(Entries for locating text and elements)
==========
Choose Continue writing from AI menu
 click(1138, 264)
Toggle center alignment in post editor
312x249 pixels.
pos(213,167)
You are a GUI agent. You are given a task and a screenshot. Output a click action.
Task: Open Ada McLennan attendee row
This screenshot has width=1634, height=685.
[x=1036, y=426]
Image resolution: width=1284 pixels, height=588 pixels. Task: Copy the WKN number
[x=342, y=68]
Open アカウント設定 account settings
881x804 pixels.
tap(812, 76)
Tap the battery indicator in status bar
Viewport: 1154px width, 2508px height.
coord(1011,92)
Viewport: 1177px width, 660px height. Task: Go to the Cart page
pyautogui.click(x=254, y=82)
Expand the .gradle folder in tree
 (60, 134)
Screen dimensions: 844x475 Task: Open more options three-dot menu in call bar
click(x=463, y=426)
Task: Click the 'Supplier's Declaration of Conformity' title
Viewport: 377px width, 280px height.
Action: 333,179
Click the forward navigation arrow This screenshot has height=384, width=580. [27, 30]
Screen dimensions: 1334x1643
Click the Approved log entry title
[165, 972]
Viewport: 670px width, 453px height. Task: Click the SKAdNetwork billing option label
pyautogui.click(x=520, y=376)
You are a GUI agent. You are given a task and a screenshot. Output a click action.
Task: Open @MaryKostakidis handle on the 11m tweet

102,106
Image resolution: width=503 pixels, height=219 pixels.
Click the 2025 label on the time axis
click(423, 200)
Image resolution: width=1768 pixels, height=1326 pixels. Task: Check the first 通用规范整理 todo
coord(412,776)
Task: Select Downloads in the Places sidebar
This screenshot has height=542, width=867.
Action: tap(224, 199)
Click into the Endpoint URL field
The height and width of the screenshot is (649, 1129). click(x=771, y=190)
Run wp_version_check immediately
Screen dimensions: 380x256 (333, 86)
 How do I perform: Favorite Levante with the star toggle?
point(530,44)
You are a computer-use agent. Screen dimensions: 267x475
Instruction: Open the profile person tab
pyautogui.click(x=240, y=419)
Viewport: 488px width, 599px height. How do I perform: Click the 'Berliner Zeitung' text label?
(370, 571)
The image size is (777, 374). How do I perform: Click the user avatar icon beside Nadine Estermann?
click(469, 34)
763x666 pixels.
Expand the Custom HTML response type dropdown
==========
* What you are asked to do
Copy out every line of the records above without changing anything.

* Answer to the problem
Choose Continue writing from AI menu
 click(1138, 264)
Toggle center alignment in post editor
312x249 pixels.
pos(213,167)
You are a GUI agent. You are given a task and a screenshot. Output a click action.
Task: Open Ada McLennan attendee row
This screenshot has width=1634, height=685.
[x=1036, y=426]
Image resolution: width=1284 pixels, height=588 pixels. Task: Copy the WKN number
[x=342, y=68]
Open アカウント設定 account settings
881x804 pixels.
tap(812, 76)
Tap the battery indicator in status bar
Viewport: 1154px width, 2508px height.
coord(1011,92)
Viewport: 1177px width, 660px height. Task: Go to the Cart page
pyautogui.click(x=254, y=82)
Expand the .gradle folder in tree
 (60, 134)
Screen dimensions: 844x475 Task: Open more options three-dot menu in call bar
click(x=463, y=426)
Task: Click the 'Supplier's Declaration of Conformity' title
Viewport: 377px width, 280px height.
Action: 333,179
Click the forward navigation arrow This screenshot has height=384, width=580. [27, 30]
Screen dimensions: 1334x1643
Click the Approved log entry title
[165, 972]
Viewport: 670px width, 453px height. Task: Click the SKAdNetwork billing option label
pyautogui.click(x=520, y=376)
You are a GUI agent. You are given a task and a screenshot. Output a click action.
Task: Open @MaryKostakidis handle on the 11m tweet

102,106
Image resolution: width=503 pixels, height=219 pixels.
Click the 2025 label on the time axis
click(423, 200)
Image resolution: width=1768 pixels, height=1326 pixels. Task: Check the first 通用规范整理 todo
coord(412,776)
Task: Select Downloads in the Places sidebar
This screenshot has height=542, width=867.
Action: tap(224, 199)
Click into the Endpoint URL field
The height and width of the screenshot is (649, 1129). click(x=771, y=190)
Run wp_version_check immediately
Screen dimensions: 380x256 (333, 86)
 How do I perform: Favorite Levante with the star toggle?
point(530,44)
You are a computer-use agent. Screen dimensions: 267x475
Instruction: Open the profile person tab
pyautogui.click(x=240, y=419)
Viewport: 488px width, 599px height. How do I perform: Click the 'Berliner Zeitung' text label?
(370, 571)
The image size is (777, 374). How do I perform: Click the user avatar icon beside Nadine Estermann?
click(469, 34)
763x666 pixels.
Expand the Custom HTML response type dropdown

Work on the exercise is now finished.